Filling the pews – part 4: Opening the doors for Christmas

Posted by on Dec 24th, 2010 and filed under Religion. You can follow any responses to this entry through the RSS 2.0. You can leave a response or trackback to this entry

Photos provided by La Cres Pres. TOP: At La Crescenta Presbyterian, the full choir will perform at the candlelight service at 10 p.m. on Dec. 24. A petting zoo Nativity (left) is enjoyed by the children. The contemporary service (above) features a rock band and Pastor Andy Wilson tries to “keep it real” by wearing jeans rather than a dress suit.

By Brandon HENSLEY

Everyone knows Linus’ memorable speech in “A Charlie Brown Christmas,” and perhaps that’s what’s on people’s minds when they attend a church service during the Christmas season.

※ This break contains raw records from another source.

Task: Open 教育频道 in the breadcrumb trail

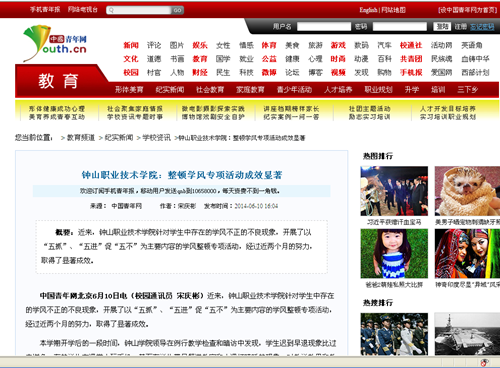Action: coord(81,138)
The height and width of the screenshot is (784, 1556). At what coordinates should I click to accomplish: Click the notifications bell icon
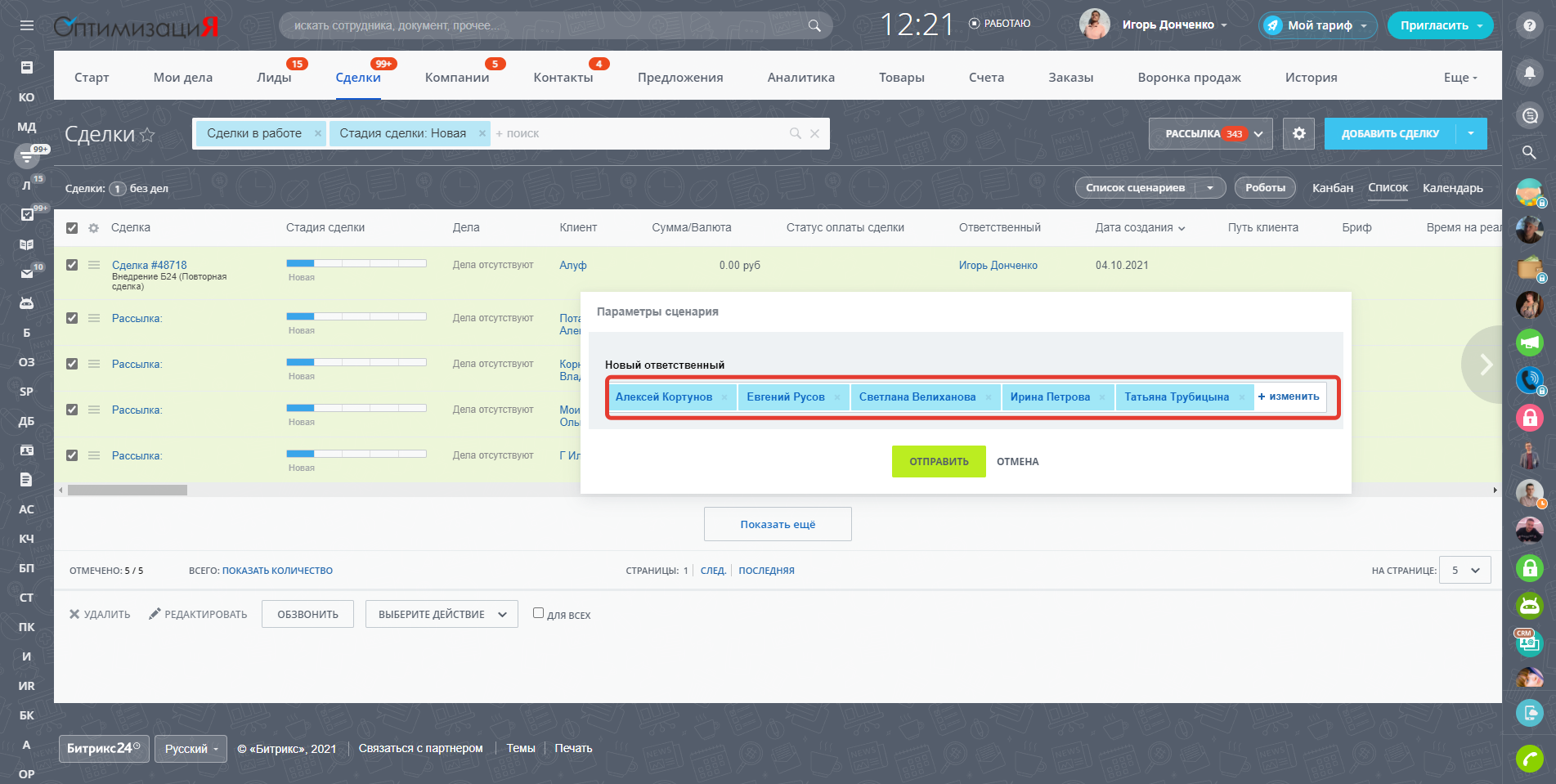1529,73
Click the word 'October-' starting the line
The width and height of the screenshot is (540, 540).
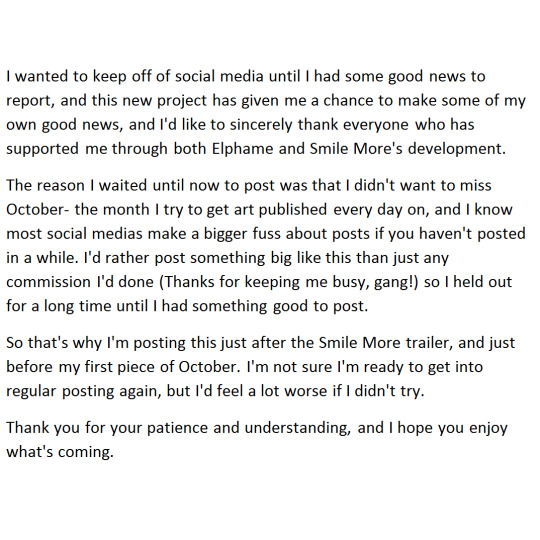point(38,209)
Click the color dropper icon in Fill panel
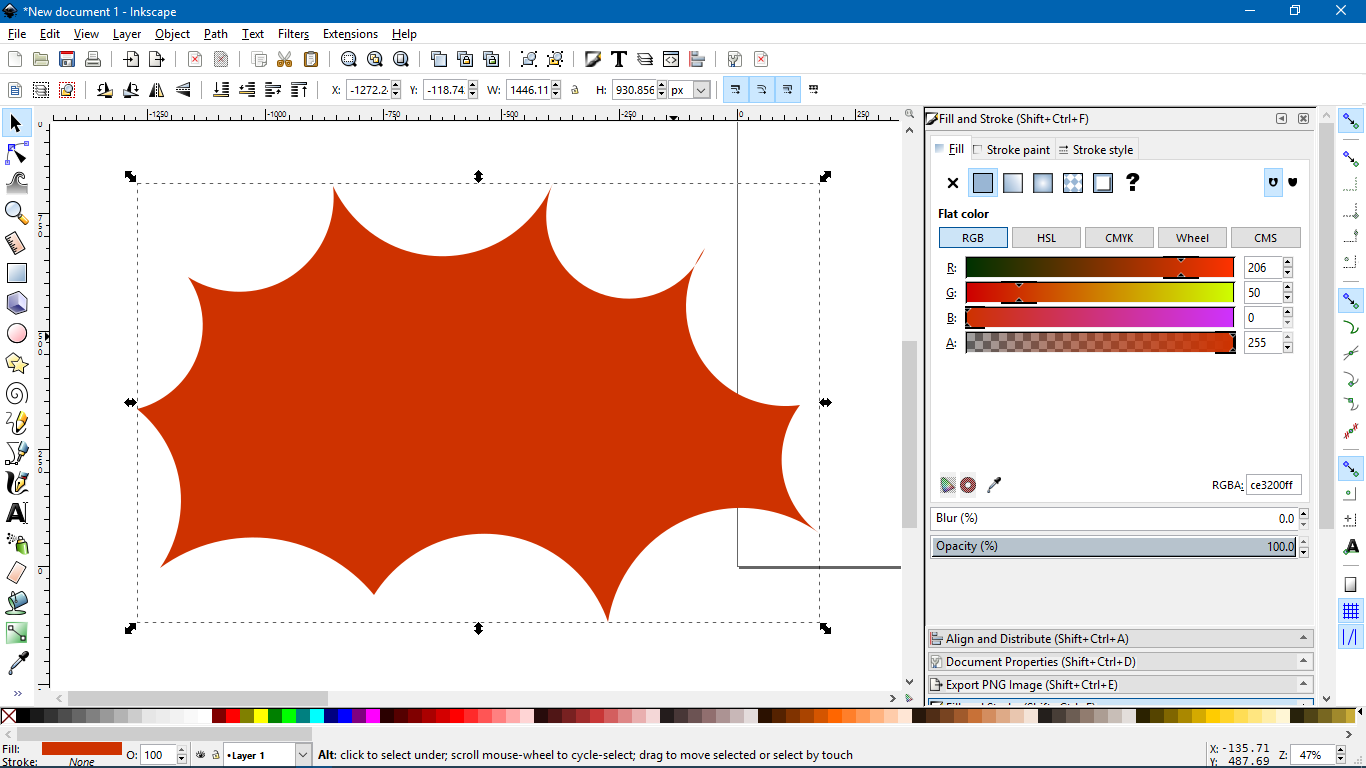The height and width of the screenshot is (768, 1366). click(x=994, y=485)
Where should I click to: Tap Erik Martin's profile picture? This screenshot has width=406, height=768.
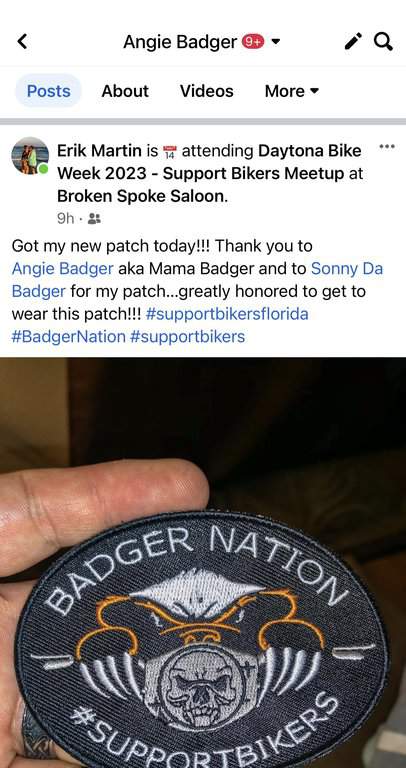tap(30, 156)
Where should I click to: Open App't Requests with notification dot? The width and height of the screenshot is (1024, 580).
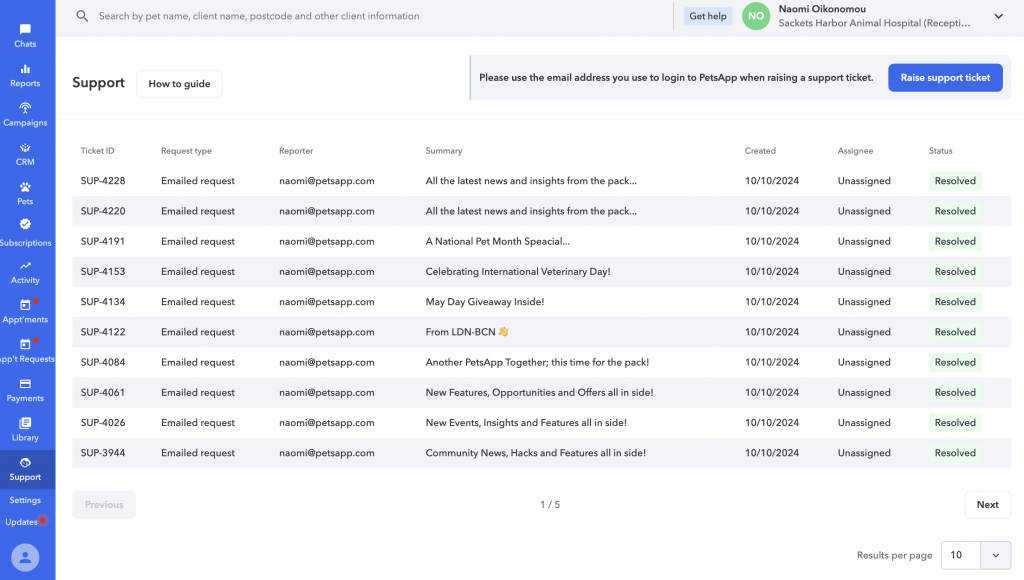(x=25, y=350)
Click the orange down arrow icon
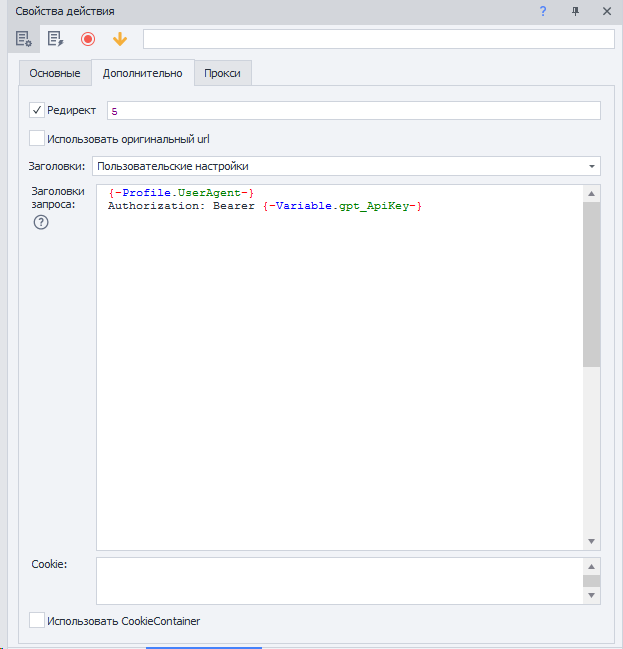The width and height of the screenshot is (623, 649). pos(120,39)
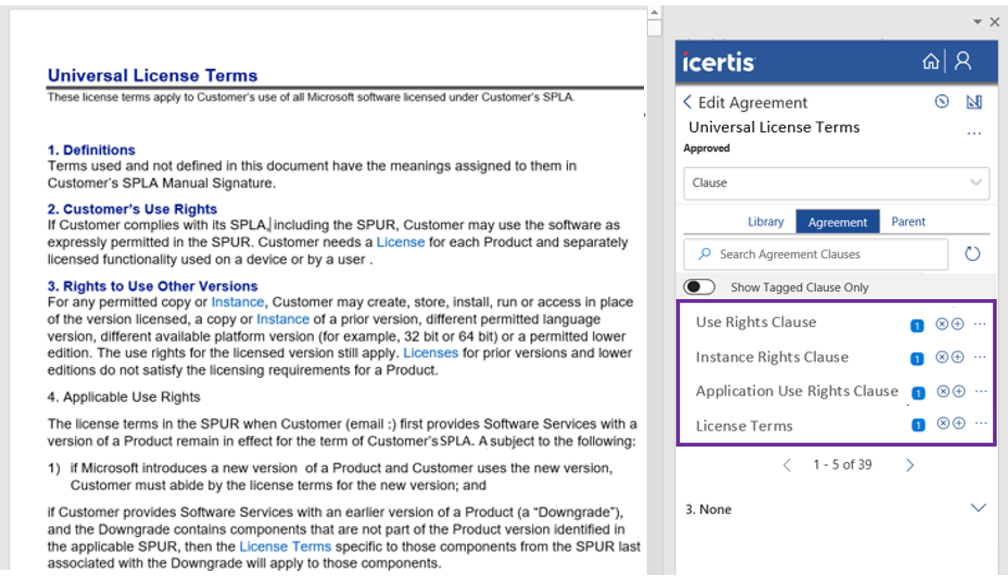
Task: Switch to the Parent tab
Action: [908, 222]
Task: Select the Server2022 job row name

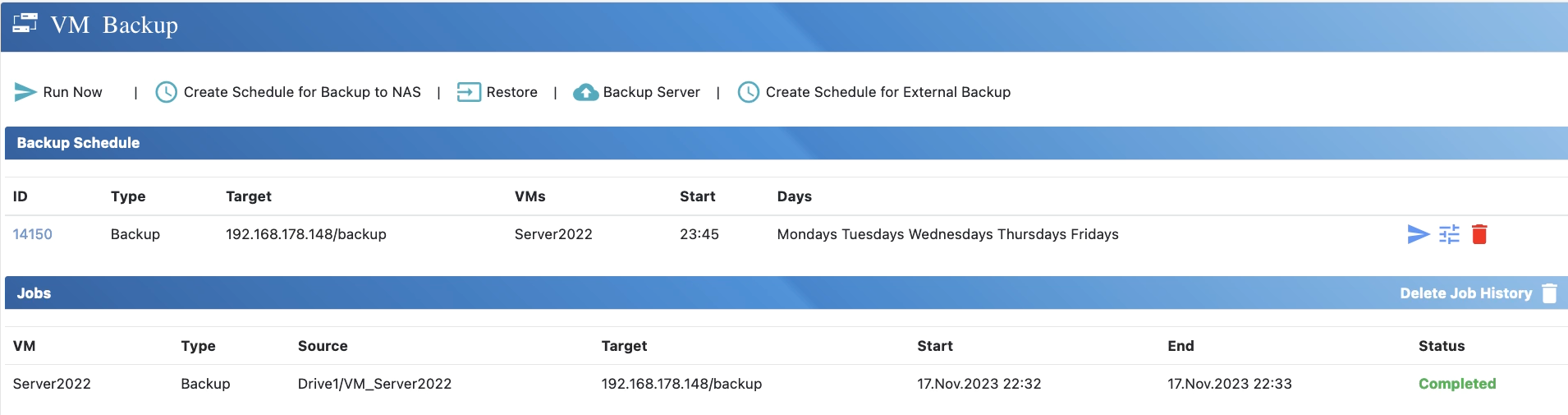Action: (x=52, y=384)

But if someone attends one service just for Christmas and doesn’t go again the whole year, did it really happen?

Ask any pastor around town, and they’ll say attendance spikes this time of year. It is not, however, like a teacher scolding a student who only shows up on test days.

“We’re thrilled that people who don’t have a church home feel compelled to come into a church worship service at Christmas,” said Pastor Andy Wilson of La Crescenta Presbyterian Church. “We’re glad to help people to think carefully about what Christmas really means.”

Wilson said more people come to church on both Christmas and Easter, although Easter
is more for those who are already Christians. Christmas brings people who may be curious about the reason for the season.

“[During] Christmas, you have a bigger opportunity to reach a wider group of people,” said Wilson, who has been pastor at La Crescenta Presbyterian for 11 years.

Bill Flanders, the pastor of First Baptist Church at La Crescenta, is of the same belief as Wilson and gets excited for this holiday because it may be a chance to reel people back in.

“It’s kind of a re-entry point for many people who have drifted away from the faith,” Flanders said.

But why have many drifted away from the faith at all? First Baptist put together a committee earlier this year to explore that question.

“One of the things [the committee] came up with was the busy-ness in people’s lives,” Flanders said. “People are just trying to do too many things in too little time, and in the process a lot of things end up squeezed out.”

Flanders said there is an emptiness that comes with having a life that hectic, and that his church’s mindset is perfectly suited to allow people to open up and see what First Baptist has to offer not just for the holidays, but all year long.

“I guess in practical ways we’re trying to communicate that God’s love is there and I think in the process there’s some significance to life that flows out of love and caring for one another and responding in God’s love through us,” he said.

Candlelight services on Christmas Eve are held at both First Baptist and La Crescenta Presbyterian. Flanders said that service is one of the best attended all year.

Aside from its 10 p.m. candlelight service, La Crescenta Presbyterian has two other services on Christmas Eve, including a Nativity zoo with live animals to represent the first Christmas.

After the holidays, Wilson said there is a drop-off in attendance in January, but a percentage does stick around – maybe because they’re curious, or maybe because they’ve now seen what Wilson’s church is all about.

“They’re surprised that the sermons are not dull or dry. They’re addressing topics that really do affect them every day,” Wilson said.

La Crescenta Presbyterian has tried to keep up with the times. Its contemporary service features a rock band, and Wilson will try and “keep it real” by wearing jeans rather than his normal suit.

“We have tried to be responsive to the changes in our culture, especially in regard to worship,” Wilson said.

At First Baptist, Flanders, who has been the pastor for less than two years there, has a goal of not just reaching a different generation but, “We would also like to be a multi-ethnic church.”

First Baptist currently houses two Korean congregations and one Armenian.

And so, amid all of the rain and the chaos of present shopping, Wilson and Flanders hope their houses of worship can serve as a reminder for what Linus said, and people can take that to heart.

And, just maybe, they can stick around afterward.